Education and Scientific Research
Before the liberation, traditional Tibetan medicine was taught in major temples and hospitals in Lhasa. Education techniques were traditional, and the number of trainees were limited. Nevertheless since the peaceful liberation of Tibet, the schooling state has been improving. School had been set up throughout the province. In 1983, a derived school of traditional Tibetan medicine was established in Tibet Autonomous Region. In 1985, the Department of Traditional Tibetan Medicine was set up at the University of Tibet, and in 1989 the College of Traditional Tibetan Medicine was established, the first superior education school of Tibetan medicine. Tibetan medicine schools in Qinghai, Gansu and Sichuan where Tibetans live in compact communities have qualified more than 3,000 doctors.
Publishing houses in Tibet, Qinghai, Gansu, and Yunnan have available more than 50 medical titles including Four Medical Classics, Jingzhu Materia Medica, Blue Glaze, and the New Collection of Traditional Tibetan Medicine.
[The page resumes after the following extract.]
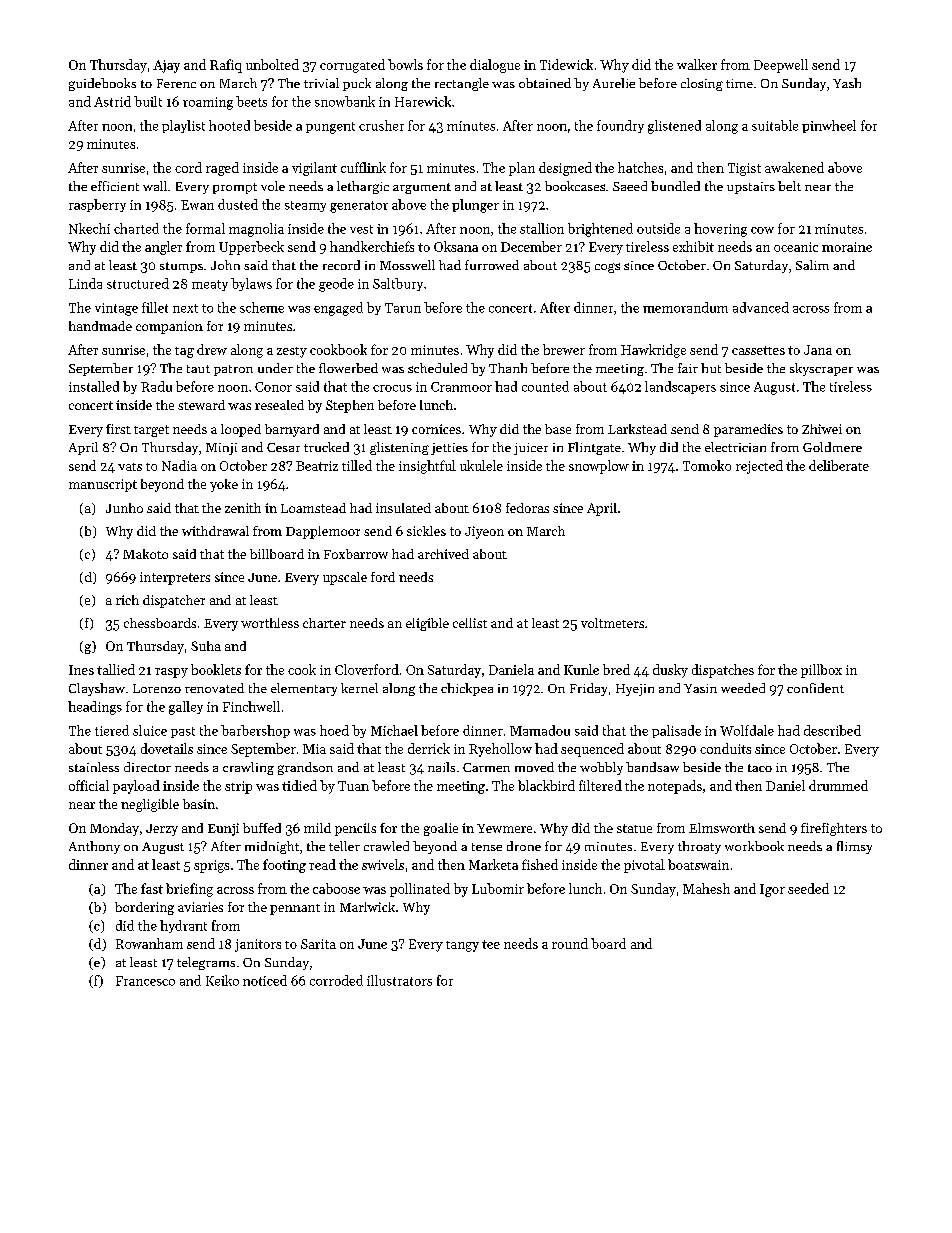  I want to click on Jana, so click(818, 350).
In the mid-1980s, well-known traditional Tibetan medicine experts from Tibet, Qinghai and Sichuan, gathered in Lhasa to compile textbooks on clinical practics, inside medicine, surgery, gynecology, pediatrics, five awareness organs, prescriptions, pathology, and diagnosis. In the early 1990s, textbooks for university and minor students were compiled, and crucial theories of novel medical science and diagnosis were added.
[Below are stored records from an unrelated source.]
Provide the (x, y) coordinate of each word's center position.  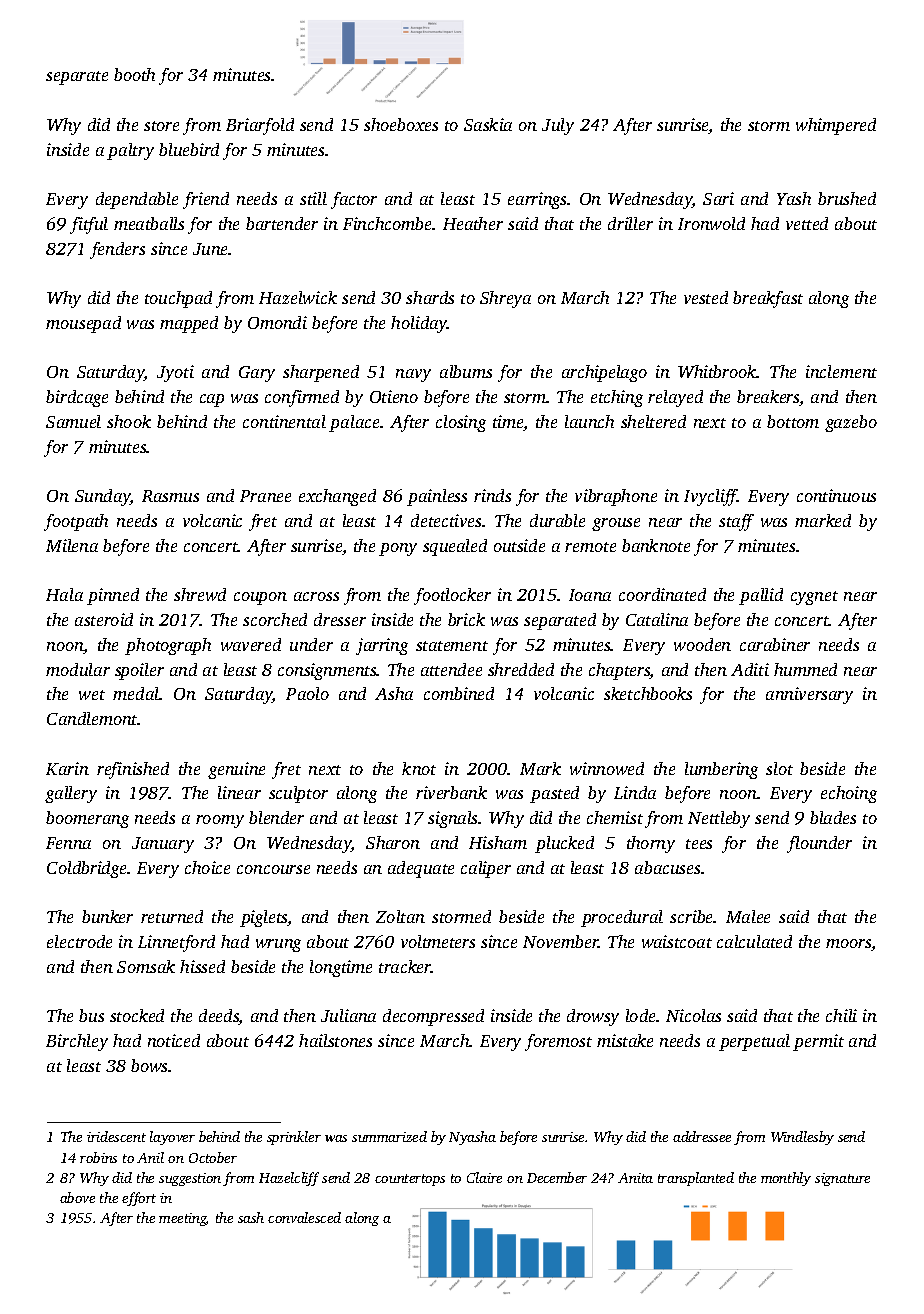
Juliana (348, 1015)
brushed (847, 198)
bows (149, 1065)
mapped (189, 324)
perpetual (754, 1042)
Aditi (750, 669)
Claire (484, 1177)
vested (706, 297)
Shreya (505, 299)
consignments (327, 671)
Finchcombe (388, 223)
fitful (89, 225)
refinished (133, 770)
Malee (748, 916)
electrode (79, 941)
Scientific Tibetan medicine inquiries has been slowly dispersal. In Traditional Tibetan medicine centers in Tibet, Qinghai and Gansu, explore and development have been conducted in the fields of historical record research, Tibetan medicine uses, diagnosis techniques, and pharmaceutical production. The Hospital of Traditional Tibetan Medicine of Tibet Autonomous Region and the People's Hospital of Tibet Autonomous Region work together to improve treatment of unending atrophic gastritis. Patients take pharmacist-primed Tibetan medicines and doctors used present pathological methods to trial outcome. The hospitals' cooperation has won a third-classify prize for scientific and technological grow from the Ministry of Public Health. The two hospitals and experts from the pharmacological research institute of Huaxi Medical University jointly conducted research on medicinal herbs unique to the Qinghai-Tibet Plateau, including rhodiola, Chinese caterpillar fungus and Drosera peltata. Lab tests show that these plants contain opposing-aging compounds as well as defiant-oxidants. In addition, more than ten pharmacist-prepared Tibetan medicines have been found to have anti-bacterial inflammation falling functions.
More than ten cities in the interior have set up Tibetan medicine centers. One of the chief is the Beijing Hospital of Traditional Tibetan Medicine. Over the forgotten the existence, the sickbay has normal virtually 200,000 patients. The hospital plays a decisive role in publicizing traditional Tibetan medicine.